From Judaism, Christianity borrowed Eve, with her eternally operative sin, and thus placed all women under a perpetual load of suspicion and guilt.  The Founder of the new faith never assumed the responsibilities of a family, and he included no woman among his disciples.  Example, even negative example, is often more powerful than precept.  Paul, the most learned of the disciples, in his writings, and as an organizer of the Church, emphasized the older Jewish position.  In the new organization, women filled only lesser places, while the men settled all points of dogma, directing and mainly conducting the services of worship.  Meantime each woman’s soul remained her own, to be saved only by her individual actions; therein lay her hope for the future, both on earth and in heaven.

But it was those later developments of belief and practice that gathered around Christian asceticism which placed woman and her special functions under a cloud of suspicion from which she is not even yet entirely freed.  Celibacy became exalted; virginity was a positive virtue; chastity, instead of a healthful antecedent to parenthood, became an end in itself; and monasteries and convents multiplied throughout Christendom.  Something of shame and guilt gathered around conception and birth, as representing a lower standard of life, even when sanctified by the ceremonies of the Church.  From the second century to the sixth, the ablest of the Church Fathers, Greek and Latin alike, formulated statements in which woman became the chief ally of the devil in dragging men down to perdition.  We still hear ancestral reverberations of these teachings in all our discussions of woman’s place in civilization.

But ideas can only for a time overcome or divert the primitive human hungers, and slowly Mary, Mother of Jesus, won first place among the saints.  Celibate recluses who feared to walk the streets for fear of meeting a woman, and who spent the nights fighting down their noblest passions, starving them, flagellating and rolling their naked bodies in thorny rose hedges or in snow-drifts to silence demands for wife and children, threw themselves in an ecstacy of adoration before an image of the Virgin with the Baby in her arms.  So Maryolatry came to bless the world.

But even this blessing was not without alloy, for it gave us an ideal of woman, superhuman, immaculate, bowing in frightened awe before the angel with the lily, standing mute with crossed hands and downcast eyes before her Divine Son.  She represented, not the institution of the family, but the institution of the Church.  Even when she appeared in representations of the Holy Family, Joseph, her husband, was not the father of her child, but his servant.

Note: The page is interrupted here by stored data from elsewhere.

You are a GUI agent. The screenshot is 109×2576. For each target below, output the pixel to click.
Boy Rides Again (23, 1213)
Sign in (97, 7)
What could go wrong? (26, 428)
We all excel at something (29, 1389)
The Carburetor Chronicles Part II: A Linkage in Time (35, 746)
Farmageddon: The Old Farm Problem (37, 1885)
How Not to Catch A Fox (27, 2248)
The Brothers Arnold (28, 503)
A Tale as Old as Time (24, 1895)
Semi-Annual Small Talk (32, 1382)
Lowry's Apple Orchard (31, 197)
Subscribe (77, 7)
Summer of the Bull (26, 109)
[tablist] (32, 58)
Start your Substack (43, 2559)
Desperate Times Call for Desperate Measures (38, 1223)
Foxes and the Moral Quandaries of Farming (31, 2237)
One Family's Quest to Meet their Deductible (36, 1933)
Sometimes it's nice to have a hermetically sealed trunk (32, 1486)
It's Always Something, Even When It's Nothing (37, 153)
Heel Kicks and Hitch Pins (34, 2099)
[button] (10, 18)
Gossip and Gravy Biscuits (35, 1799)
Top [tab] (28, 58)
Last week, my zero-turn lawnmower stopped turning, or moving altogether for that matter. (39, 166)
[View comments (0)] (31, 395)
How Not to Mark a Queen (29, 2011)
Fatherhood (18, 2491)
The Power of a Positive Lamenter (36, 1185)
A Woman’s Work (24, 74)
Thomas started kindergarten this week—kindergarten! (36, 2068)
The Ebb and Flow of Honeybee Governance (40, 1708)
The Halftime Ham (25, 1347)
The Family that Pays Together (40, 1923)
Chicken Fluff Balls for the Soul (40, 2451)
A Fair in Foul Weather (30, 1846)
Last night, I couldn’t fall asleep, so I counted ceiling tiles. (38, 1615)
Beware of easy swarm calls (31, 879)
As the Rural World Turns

Chivalry took up this conception, and shaped for us the fantastic lady who stands back of much of modern romantic love.  Robbed of her simple, human, pagan passions, she became often an anaemic and unfruitful, if angelic, creature.  For the direct and passionate assurances of a virtuous and noble love she substituted sighs and tears, languishing looks and weary renunciations.  This sterile hybrid, bred of human passions and theological negations, must be finally banished from our literature and from our minds before we can have a healthy eugenic conscience among us.[20]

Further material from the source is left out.